TASK ITEM >> Reproduce the data, keeping every word exactly as it is.

AVAILABLE RECORDS >>
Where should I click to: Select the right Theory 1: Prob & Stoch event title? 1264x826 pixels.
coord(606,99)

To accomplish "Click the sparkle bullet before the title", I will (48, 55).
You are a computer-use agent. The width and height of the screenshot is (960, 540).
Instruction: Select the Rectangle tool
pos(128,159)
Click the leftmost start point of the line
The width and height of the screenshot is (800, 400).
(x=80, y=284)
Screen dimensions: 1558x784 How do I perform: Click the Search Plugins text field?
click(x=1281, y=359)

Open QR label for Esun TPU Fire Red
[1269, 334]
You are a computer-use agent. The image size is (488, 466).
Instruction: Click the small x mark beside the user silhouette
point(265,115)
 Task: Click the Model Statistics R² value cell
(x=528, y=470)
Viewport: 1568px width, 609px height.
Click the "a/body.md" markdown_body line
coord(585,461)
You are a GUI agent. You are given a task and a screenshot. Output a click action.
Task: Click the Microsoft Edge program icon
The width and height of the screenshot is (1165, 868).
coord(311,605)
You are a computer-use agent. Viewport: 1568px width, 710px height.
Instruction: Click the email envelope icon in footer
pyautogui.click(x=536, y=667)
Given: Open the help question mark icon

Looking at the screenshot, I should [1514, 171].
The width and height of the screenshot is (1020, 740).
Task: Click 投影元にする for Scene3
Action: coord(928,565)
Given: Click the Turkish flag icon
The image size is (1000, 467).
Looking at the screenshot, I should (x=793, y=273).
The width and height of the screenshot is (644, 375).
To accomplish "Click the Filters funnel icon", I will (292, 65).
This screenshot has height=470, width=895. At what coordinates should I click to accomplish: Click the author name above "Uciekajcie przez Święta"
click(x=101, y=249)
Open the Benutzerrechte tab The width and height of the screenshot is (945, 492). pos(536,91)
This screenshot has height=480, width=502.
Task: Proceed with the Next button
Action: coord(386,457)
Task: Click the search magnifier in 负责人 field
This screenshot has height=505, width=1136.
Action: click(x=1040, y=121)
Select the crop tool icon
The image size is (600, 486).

SOLUTION BELOW >>
Where should I click to: Select the right Theory 1: Prob & Stoch event title? 1264x826 pixels.
coord(606,99)

To accomplish "Click the sparkle bullet before the title", I will (48, 55).
You are a computer-use agent. The width and height of the screenshot is (960, 540).
Instruction: Select the Rectangle tool
pos(128,159)
Click the leftmost start point of the line
The width and height of the screenshot is (800, 400).
(x=80, y=284)
Screen dimensions: 1558x784 How do I perform: Click the Search Plugins text field?
click(x=1281, y=359)

Open QR label for Esun TPU Fire Red
[1269, 334]
You are a computer-use agent. The image size is (488, 466).
Instruction: Click the small x mark beside the user silhouette
point(265,115)
 Task: Click the Model Statistics R² value cell
(x=528, y=470)
Viewport: 1568px width, 609px height.
Click the "a/body.md" markdown_body line
coord(585,461)
You are a GUI agent. You are given a task and a screenshot. Output a click action.
Task: Click the Microsoft Edge program icon
The width and height of the screenshot is (1165, 868).
coord(311,605)
You are a computer-use agent. Viewport: 1568px width, 710px height.
Instruction: Click the email envelope icon in footer
pyautogui.click(x=536, y=667)
Given: Open the help question mark icon

Looking at the screenshot, I should [1514, 171].
The width and height of the screenshot is (1020, 740).
Task: Click 投影元にする for Scene3
Action: coord(928,565)
Given: Click the Turkish flag icon
The image size is (1000, 467).
Looking at the screenshot, I should (x=793, y=273).
The width and height of the screenshot is (644, 375).
To accomplish "Click the Filters funnel icon", I will (292, 65).
This screenshot has height=470, width=895. At what coordinates should I click to accomplish: Click the author name above "Uciekajcie przez Święta"
click(x=101, y=249)
Open the Benutzerrechte tab The width and height of the screenshot is (945, 492). pos(536,91)
This screenshot has height=480, width=502.
Task: Proceed with the Next button
Action: coord(386,457)
Task: Click the search magnifier in 负责人 field
This screenshot has height=505, width=1136.
Action: click(x=1040, y=121)
Select the crop tool icon
The image size is (600, 486).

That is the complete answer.